Rabu, 30 Januari 2008

Jurnalistik Islam, Kenyataan dan Harapan


Jurnalistik Islam, Kenyataan dan Harapan

Oleh Siti Raudhatul Jannah1

Abstrak

Jurnalis, asal kata Du Jour (Romawi), kemudian dimaknai sebagai Journal (Inggris), artinya adalah hari, di mana segala berita atau warta seharian itu termuat dalam lembaran yang tercetak2. Adapun makna Islam adalah keselamatan, kebenaran dan kedamaian3. Jadi secara leksikal, Jurnalistik Islami berarti pemberitaan yang mendamaikan, membuat atau menciptakan bahkan menjadi sebab keselamatan.

Upaya penyatuan kata Jurnalistik dan Islam menjadi kontroversi manakala dipadankan dengan kenyataan di lapangan. Media massa dewasa ini cenderung mengungkapkan hal-hal tabu semisal kejadian senonoh, kebobrokan pejabat atau publik figur, kejadian meresahkan dan berita mendalam lainnya.

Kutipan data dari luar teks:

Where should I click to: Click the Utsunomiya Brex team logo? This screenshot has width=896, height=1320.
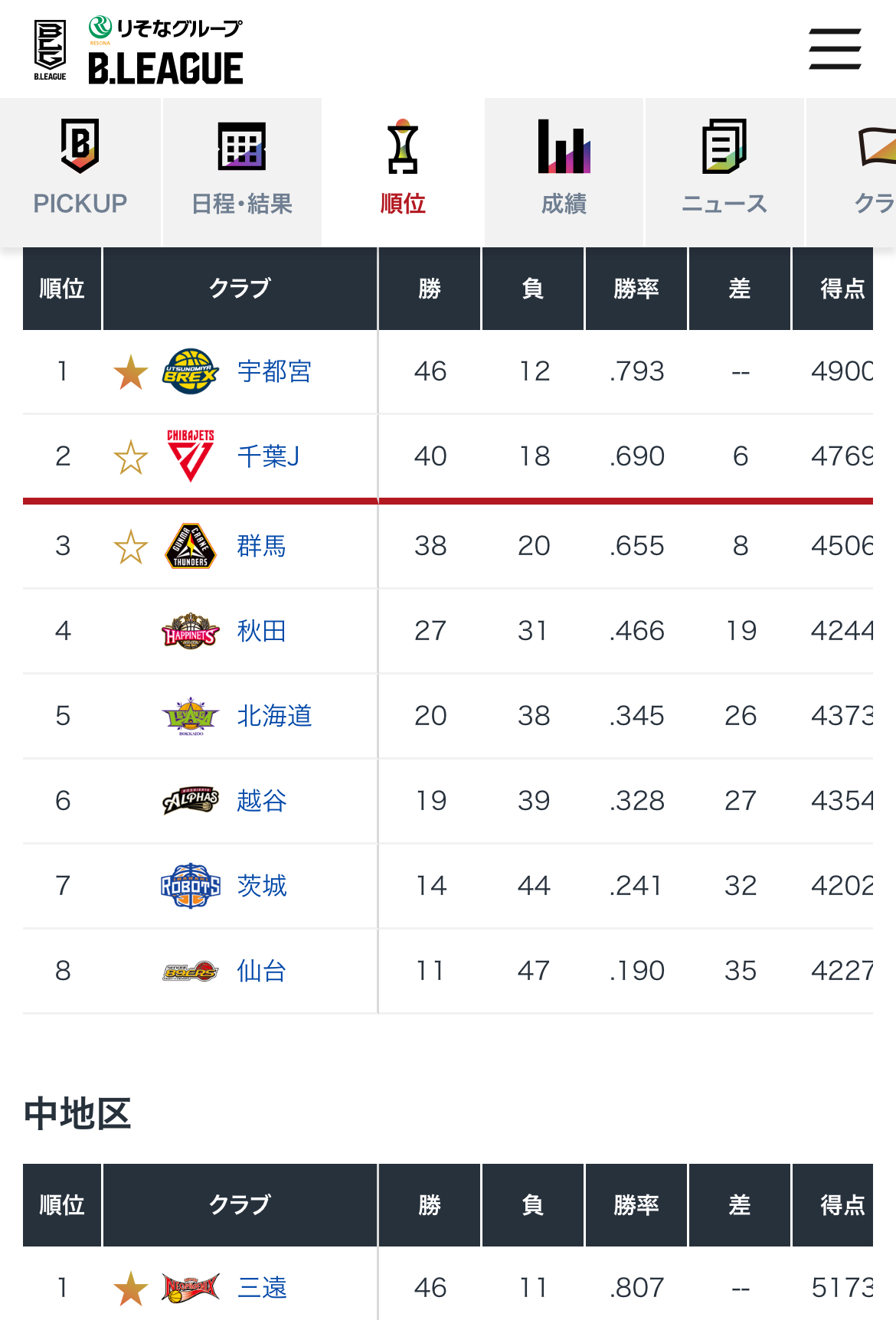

Alasan media, mereka tidak membuat berita tersebut terjadi, melainkan sekedar melaporkannya. Dengan kalimat berbeda, masyarakat lah yang sesungguhnya telah mencemarkan diri mereka sendiri dengan melakukan tindak asusila, asosial dan aagama. Media beralasan bahwa mereka tidak melanggar kode etik yang ditetapkan dalam Undang-undang RI nomor 40 Tahun 1999 tentang Pers4 .

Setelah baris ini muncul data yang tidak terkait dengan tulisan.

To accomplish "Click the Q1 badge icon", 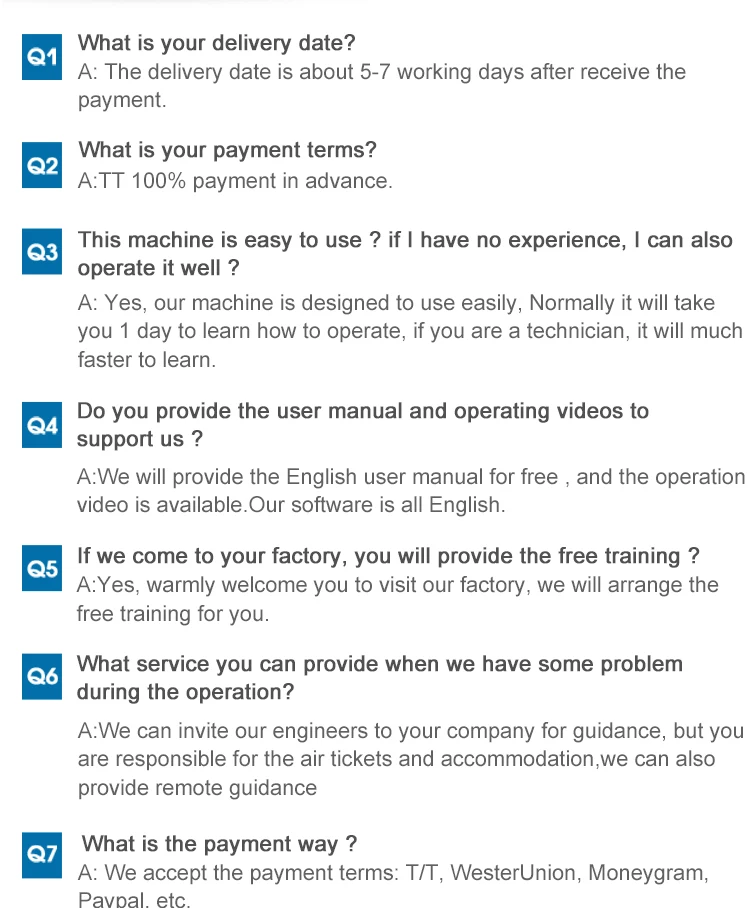I will point(42,58).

Benarkah demikian adanya, lalu siapa yang bertanggung jawab terhadap imbas berita ‘tabu’ yang kemudian ditangkap masyarakat sebagai pendobrak ketabuan itu sendiri, kemudian berujung pada pembiasaan ‘pelanggaran-pelanggaran norma’? Berdasar kenyataan ini, sangat menarik membenturkan pandangan Jurnalistik dan Islam dalam satu kesatuan makna. Bahkan bisa jadi muncul pertanyaan, benarkah ada Jurnalistik yang Islami?

Jurnalis dan Jurnalistik Islam

Jurnalistik Islami, Jurnalis Muslim dan Pers Islam jelas ada. Jurnalistik Islami menjadi ideologi para jurnalis Islam. Azasnya tegas, jurnalis muslim tak hanya berpegangan pada kode etik pers yang memang tidak bertentangan dengan Islam, melainkan juga membawa misi dakwah Islamiah dengan ber-amar ma’ruf nahi munkar.

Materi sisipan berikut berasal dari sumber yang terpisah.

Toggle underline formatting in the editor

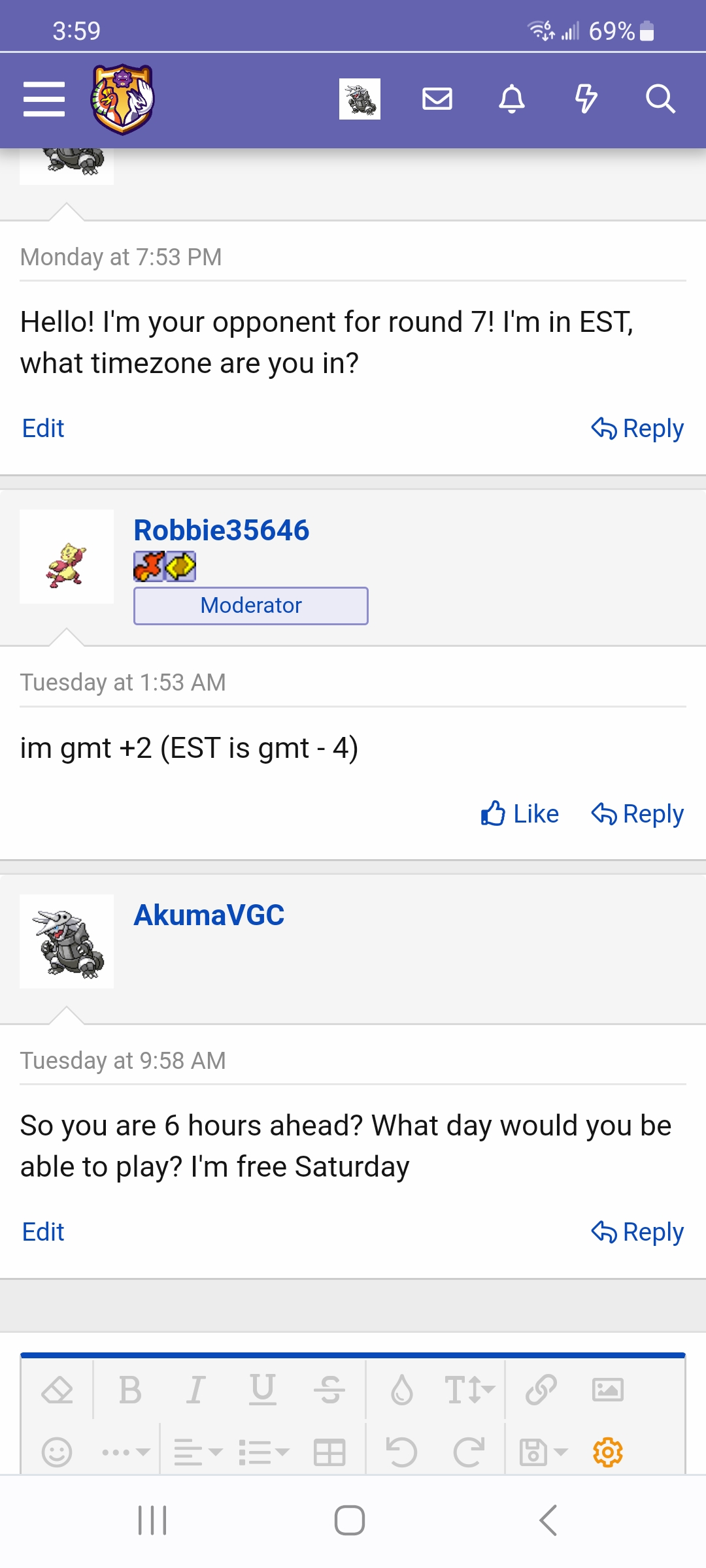[263, 1390]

Alqur’an sebagai pedoman dasar umat Islam, tegas mengatakan bahwa Jurnalistik Islam itu ada, sebagaimana termaktub dalam Surat Al Hujurot ayat 65. Di sana tercatat bahwa sebuah berita itu haruslah memenuhi kode etik qur’ani.

Bahkan alasan mengapa manusia harus menyebarkan Islam lewat tulisan tak kalah tegasnya. Dalam surat Al ‘Alaq ayat 1-5 disebutkan: “Bacalah dengan (enyebut) nama Tuhanmu yang Maha Menciptakan. Yang menciptakan manusia dari segumpal darah. Bacalah dan Tuhanmulah yang Maha Pemurah. Yang mengajarkan manusia dengan perantaraan kalam. Dia mengajarkan kepada manusia apa yang tidak diketahuinya.”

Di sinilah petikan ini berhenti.